The goal of her one-year term is to continue to ensure fiscal and programmatic stability of the organization and to work with the NMA leadership in moving the historic organization forward.
One way NMA is moving forward is with a new management team in place for the organization’s finance department.
“We have outsourced our CFO services to Renner & Company, CPA, PC.,” Taylor said.
Helping patients understand the Patient Protection and Affordable Care Act is one of the NMA’s programmatic efforts.
“We have a very aggressive and astute health policy committee that is planning many educational opportunities regarding the Affordable Care Act,” Taylor said. “We are also looking into opportunities to explain this act to patients so that they can understand it, and we are gearing up to be the organization to go as content experts when dealing with health disparities and health inequalities.”
Taylor is a board certified family physician who joined the staff at Family Care this year. In practice since 1997, Taylor previously worked for the Institute of Research and Education in Family Medicine where she cared for underserved and underinsured patients at John C. Murphy Health Center, the Evangelical Children’s Home and CHIPS, the Community in Partnership Service Health Center.
Taylor is a long-standing member of the NMA and has been a member of its board since the early 2000s and received its Woman in Medicine Award in 2007. As a Region Five chairperson from 2002-2006 for the NMA, Taylor organized continuing medical educational seminars for physicians. As chairperson of the NMA Education Committee, her work included increasing awareness of health conditions among patients and consumers. She is also an advocate for increasing the pipeline for minorities entering medical and allied health professions.

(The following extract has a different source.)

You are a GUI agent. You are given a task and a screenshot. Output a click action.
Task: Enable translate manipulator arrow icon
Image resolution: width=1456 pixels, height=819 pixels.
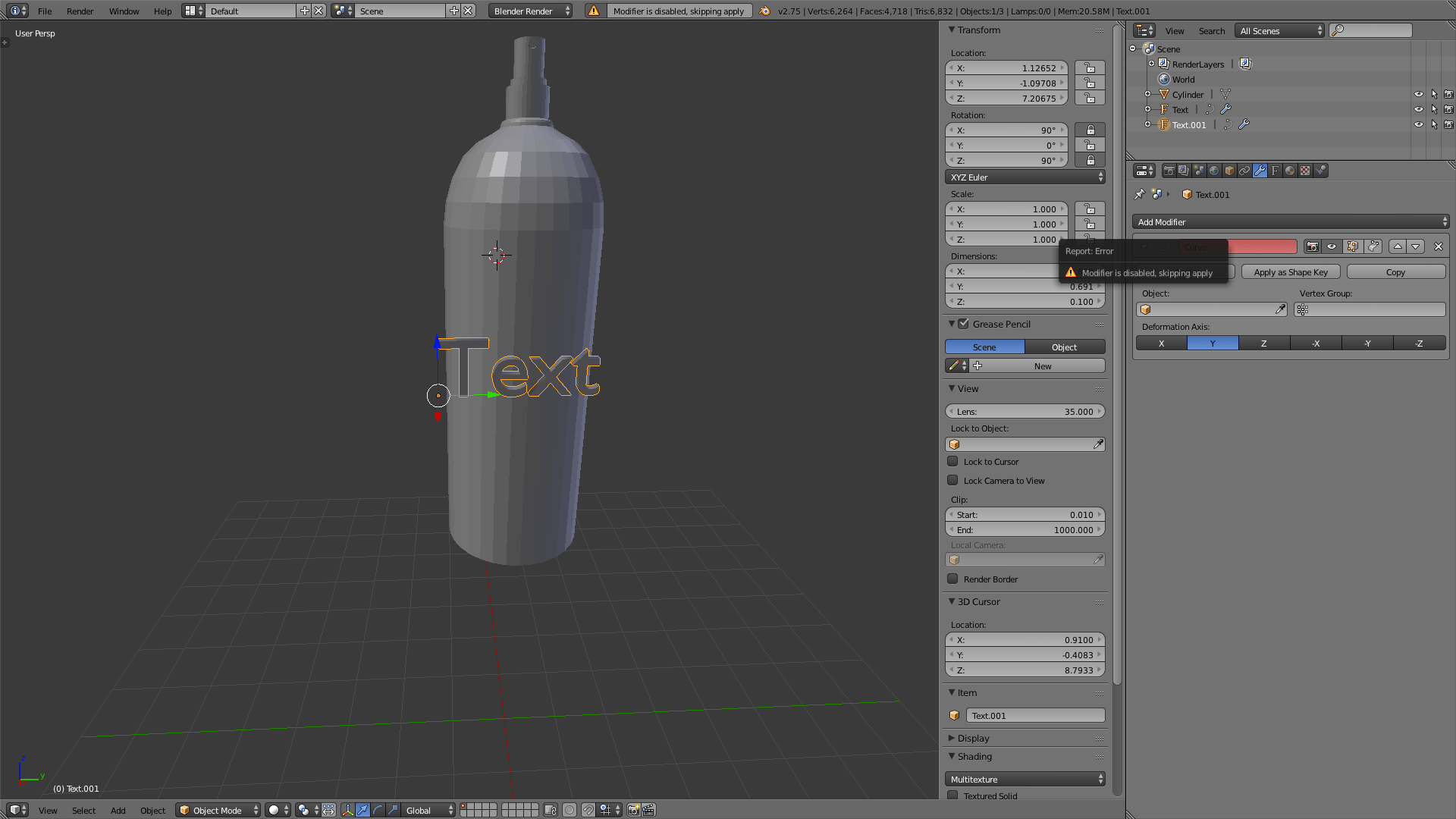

“We have as one of our signature programs, an annual mentorship workshop, where we go to undergraduate campuses and we mentor students on what they need to have in place in order to be a competitive applicant for medical school,” Taylor explained. “We realize that these students are our lifeline and we do as much as we can to support their matriculation into and their retention through medical school.”
Taylor earned a Bachelor of Science in Chemistry from Xavier University and her Doctor of Medicine degree from the University of Cincinnati. Taylor completed her residency in family medicine at Kansas University Medical Center.
In addition to her practice, Taylor developed Allies in Healthcare, LLC, a health information company to increase health literacy and health empowerment.
In 2010, Taylor was appointed by Missouri Governor Jay Nixon to be a member of the MO HealthNet Oversight Committee and she serves on the Board of Directors of Health Literacy Missouri. She is a member of Delta Sigma Theta Sorority and is active in various civic, community and medical organizations.
About the NMA goals, Taylor said, “We have high expectations – we’ve raised the bar and we expect to reach these goals by the summer of 2013.”